= Milan Kovačević =

Milan Kovačević

Milan Kovačević, nicknamed Mićo (Милан Ковачевић; 1941 – 1998), was the president of the executive committee of the Municipal Assembly of Prijedor from January 1991 to March 1993. He also served as the vice president of the Municipality of Prijedor Crisis Staff after the Crisis Staff took over control of the town of Prijedor in April 1992. He was an anesthesiologist by profession and most recently served as the director of the Prijedor Medical Center, after his resignation as president of the executive committee in March 1993.
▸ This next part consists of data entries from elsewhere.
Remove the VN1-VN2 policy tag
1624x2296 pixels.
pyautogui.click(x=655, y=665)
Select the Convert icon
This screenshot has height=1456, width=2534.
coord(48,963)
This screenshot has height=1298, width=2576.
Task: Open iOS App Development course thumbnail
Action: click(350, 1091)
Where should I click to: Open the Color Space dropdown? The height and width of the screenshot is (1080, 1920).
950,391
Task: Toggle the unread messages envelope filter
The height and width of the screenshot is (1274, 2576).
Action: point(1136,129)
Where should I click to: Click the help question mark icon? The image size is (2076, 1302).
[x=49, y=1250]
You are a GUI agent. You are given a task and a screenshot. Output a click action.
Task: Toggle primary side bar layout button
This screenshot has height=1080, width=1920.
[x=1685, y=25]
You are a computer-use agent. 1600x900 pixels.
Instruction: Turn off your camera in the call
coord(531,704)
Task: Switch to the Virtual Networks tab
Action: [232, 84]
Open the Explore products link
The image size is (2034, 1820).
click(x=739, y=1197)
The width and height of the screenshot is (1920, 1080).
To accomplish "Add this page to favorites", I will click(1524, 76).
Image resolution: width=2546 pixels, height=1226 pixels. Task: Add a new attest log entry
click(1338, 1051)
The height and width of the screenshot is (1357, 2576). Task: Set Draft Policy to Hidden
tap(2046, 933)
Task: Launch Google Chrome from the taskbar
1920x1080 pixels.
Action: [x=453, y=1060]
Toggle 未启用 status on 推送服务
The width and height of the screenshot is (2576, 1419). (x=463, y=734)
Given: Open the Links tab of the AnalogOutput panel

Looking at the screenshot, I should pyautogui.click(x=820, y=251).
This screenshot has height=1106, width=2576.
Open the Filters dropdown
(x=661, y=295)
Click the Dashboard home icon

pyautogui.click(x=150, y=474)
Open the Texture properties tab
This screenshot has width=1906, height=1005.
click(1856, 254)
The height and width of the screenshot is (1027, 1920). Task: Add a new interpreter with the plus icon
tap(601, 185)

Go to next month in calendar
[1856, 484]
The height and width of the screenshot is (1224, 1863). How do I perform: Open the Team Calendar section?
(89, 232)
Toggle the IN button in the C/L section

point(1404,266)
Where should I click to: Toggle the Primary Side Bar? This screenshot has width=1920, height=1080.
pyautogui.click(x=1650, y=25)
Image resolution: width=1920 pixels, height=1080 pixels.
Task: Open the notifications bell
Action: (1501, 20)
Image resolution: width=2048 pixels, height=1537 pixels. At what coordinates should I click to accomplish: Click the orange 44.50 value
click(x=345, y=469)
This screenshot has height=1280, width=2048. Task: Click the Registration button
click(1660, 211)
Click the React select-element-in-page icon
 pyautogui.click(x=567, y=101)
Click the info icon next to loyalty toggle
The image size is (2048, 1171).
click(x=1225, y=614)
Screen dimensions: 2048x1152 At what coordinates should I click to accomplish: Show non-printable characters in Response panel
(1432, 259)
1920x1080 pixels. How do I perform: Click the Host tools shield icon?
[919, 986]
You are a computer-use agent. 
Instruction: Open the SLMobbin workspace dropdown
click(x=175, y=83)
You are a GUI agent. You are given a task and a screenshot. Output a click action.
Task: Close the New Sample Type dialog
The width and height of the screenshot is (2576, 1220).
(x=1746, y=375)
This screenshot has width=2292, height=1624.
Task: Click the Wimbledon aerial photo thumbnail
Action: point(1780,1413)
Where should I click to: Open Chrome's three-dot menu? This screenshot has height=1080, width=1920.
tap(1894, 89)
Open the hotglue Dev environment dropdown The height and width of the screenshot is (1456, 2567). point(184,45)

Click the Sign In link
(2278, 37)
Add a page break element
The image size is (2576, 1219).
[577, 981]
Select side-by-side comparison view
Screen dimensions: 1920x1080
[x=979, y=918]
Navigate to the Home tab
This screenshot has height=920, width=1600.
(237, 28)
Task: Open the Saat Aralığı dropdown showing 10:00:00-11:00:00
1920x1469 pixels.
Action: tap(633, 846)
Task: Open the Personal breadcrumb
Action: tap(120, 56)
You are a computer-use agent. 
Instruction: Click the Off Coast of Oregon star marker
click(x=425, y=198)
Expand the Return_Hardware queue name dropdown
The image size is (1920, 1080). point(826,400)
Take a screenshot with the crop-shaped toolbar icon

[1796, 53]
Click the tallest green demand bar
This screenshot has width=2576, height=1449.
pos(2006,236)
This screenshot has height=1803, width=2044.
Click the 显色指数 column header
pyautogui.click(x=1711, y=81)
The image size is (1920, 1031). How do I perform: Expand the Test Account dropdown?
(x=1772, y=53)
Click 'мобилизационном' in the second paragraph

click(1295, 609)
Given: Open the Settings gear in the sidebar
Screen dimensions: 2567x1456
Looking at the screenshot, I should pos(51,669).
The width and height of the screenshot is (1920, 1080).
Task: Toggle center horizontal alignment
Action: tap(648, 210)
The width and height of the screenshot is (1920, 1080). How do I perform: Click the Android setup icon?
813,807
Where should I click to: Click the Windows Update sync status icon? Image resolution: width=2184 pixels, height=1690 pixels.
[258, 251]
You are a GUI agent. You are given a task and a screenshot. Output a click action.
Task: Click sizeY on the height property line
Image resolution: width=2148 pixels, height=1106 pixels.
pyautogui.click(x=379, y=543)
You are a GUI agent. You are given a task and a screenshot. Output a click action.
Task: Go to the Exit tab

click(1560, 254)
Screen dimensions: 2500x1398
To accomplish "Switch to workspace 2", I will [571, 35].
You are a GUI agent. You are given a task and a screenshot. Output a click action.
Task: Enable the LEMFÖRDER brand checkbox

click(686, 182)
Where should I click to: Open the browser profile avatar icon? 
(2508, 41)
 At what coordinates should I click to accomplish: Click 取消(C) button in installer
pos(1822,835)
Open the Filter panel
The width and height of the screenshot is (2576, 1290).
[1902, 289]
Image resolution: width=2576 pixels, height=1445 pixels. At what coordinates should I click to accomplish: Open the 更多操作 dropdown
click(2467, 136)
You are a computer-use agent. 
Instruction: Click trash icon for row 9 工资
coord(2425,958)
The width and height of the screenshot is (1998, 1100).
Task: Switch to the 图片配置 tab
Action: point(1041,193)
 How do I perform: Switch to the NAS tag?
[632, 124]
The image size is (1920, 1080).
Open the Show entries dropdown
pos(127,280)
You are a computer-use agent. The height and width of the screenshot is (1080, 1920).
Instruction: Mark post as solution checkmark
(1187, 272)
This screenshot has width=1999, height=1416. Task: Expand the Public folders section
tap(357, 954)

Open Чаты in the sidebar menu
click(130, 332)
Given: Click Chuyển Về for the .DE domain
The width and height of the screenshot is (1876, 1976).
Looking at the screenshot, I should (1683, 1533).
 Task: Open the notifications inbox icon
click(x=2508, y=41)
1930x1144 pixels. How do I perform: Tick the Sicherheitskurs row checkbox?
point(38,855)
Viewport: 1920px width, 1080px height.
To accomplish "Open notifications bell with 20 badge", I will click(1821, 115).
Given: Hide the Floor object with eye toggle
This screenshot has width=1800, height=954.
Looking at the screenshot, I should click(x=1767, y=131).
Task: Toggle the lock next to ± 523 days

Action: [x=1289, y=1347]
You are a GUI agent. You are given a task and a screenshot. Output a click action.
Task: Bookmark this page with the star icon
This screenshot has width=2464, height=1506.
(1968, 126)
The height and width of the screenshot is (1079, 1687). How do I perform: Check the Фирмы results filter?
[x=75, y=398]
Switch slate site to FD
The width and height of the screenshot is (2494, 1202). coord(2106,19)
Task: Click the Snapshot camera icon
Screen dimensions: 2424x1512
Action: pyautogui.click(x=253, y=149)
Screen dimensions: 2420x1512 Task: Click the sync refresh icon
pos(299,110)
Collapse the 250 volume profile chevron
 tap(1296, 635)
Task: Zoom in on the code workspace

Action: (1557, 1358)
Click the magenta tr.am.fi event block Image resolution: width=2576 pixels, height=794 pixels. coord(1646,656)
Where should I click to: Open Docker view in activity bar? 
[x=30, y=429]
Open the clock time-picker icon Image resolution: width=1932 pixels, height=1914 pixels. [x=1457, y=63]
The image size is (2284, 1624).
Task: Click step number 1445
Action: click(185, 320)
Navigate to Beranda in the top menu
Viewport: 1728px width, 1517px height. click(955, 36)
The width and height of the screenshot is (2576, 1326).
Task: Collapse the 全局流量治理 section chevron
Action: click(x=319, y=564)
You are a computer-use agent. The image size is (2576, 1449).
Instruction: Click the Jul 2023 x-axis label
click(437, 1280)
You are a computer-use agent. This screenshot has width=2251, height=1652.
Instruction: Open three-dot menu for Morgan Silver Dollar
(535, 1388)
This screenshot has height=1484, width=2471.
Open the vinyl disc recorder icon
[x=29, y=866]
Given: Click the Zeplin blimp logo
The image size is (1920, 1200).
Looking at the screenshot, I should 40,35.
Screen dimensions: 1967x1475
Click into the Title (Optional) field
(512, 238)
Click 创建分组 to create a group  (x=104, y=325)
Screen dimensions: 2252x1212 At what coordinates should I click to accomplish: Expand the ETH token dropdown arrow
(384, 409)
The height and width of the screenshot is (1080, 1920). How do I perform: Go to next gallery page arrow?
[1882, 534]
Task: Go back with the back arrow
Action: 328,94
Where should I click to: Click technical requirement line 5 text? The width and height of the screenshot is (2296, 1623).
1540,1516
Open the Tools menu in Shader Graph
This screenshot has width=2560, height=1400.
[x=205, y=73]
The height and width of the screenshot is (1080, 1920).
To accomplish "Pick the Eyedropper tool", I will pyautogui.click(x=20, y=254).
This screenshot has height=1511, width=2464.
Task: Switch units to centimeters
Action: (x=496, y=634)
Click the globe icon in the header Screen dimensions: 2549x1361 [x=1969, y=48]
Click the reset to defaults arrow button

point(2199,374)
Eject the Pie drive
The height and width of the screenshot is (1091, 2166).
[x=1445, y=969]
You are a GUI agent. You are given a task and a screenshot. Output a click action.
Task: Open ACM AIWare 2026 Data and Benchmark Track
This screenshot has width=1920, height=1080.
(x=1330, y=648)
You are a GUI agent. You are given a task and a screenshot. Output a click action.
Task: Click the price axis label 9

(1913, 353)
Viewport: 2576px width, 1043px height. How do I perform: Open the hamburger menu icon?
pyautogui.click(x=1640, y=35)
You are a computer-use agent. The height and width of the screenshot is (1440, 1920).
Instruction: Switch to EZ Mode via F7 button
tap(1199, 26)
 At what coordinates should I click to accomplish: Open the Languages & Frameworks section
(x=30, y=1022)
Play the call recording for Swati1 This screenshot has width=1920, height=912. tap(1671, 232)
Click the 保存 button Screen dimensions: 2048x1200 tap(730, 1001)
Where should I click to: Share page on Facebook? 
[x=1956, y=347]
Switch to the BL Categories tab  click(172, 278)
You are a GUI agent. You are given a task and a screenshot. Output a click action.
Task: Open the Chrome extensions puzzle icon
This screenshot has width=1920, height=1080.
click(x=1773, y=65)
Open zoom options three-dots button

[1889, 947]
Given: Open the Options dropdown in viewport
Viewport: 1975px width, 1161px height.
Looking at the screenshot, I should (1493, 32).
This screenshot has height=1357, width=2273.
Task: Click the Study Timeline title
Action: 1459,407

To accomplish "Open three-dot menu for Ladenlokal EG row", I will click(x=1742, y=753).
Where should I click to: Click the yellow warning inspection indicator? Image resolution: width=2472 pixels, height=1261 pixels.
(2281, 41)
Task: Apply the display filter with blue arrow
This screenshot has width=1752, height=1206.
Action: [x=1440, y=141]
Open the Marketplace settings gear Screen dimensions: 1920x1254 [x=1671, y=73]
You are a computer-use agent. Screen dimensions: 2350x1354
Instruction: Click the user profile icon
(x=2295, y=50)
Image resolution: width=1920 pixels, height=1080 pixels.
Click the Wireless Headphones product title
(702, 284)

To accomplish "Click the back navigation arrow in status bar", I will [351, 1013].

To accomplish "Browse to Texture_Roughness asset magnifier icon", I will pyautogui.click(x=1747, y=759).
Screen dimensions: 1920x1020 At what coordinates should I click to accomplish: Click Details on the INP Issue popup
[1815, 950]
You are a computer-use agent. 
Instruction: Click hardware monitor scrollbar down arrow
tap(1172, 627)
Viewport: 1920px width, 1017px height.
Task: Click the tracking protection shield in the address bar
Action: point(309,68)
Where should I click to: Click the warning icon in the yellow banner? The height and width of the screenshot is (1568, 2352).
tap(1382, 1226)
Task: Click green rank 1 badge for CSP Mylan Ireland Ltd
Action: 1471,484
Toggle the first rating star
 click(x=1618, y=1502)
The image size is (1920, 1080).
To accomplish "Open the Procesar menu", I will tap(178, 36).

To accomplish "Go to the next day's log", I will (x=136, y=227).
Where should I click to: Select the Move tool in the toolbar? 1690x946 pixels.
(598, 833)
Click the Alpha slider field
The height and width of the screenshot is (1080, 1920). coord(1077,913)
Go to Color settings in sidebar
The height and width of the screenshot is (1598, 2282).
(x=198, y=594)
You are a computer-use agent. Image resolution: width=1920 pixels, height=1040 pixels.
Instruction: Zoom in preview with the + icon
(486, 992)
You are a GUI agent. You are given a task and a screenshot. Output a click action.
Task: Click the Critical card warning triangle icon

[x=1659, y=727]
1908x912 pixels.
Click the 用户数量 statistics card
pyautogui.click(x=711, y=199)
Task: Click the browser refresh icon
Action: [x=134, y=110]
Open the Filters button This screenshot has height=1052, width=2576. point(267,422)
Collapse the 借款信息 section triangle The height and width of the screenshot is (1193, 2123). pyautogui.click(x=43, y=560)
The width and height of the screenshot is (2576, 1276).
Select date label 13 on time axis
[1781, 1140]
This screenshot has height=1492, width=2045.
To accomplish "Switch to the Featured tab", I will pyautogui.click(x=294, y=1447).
As the vice president of the Crisis Staff, Kovačević played a key role in the crimes that occurred in the Municipality of Prijedor between April and August 1992, most importantly the establishment and operation of concentration camps targeting Bosnian Muslims and Bosnian Croats, including the Omarska, Keraterm and Trnopolje camps.

==ICTY Indictment==
Kovačević was indicted in 1997 by the International Criminal Tribunal for the Former Yugoslavia (ICTY) on genocide, complicity to commit genocide and several counts of crimes against humanity, violations of the laws of war and grave breaches of the Geneva Conventions of 1949. He was captured, together with co-accused Simo Drljača, by British Special Air Service (SAS) troops on 10 July 1997 in SFOR's Operation Tango.

He died of natural causes in detention in 1998.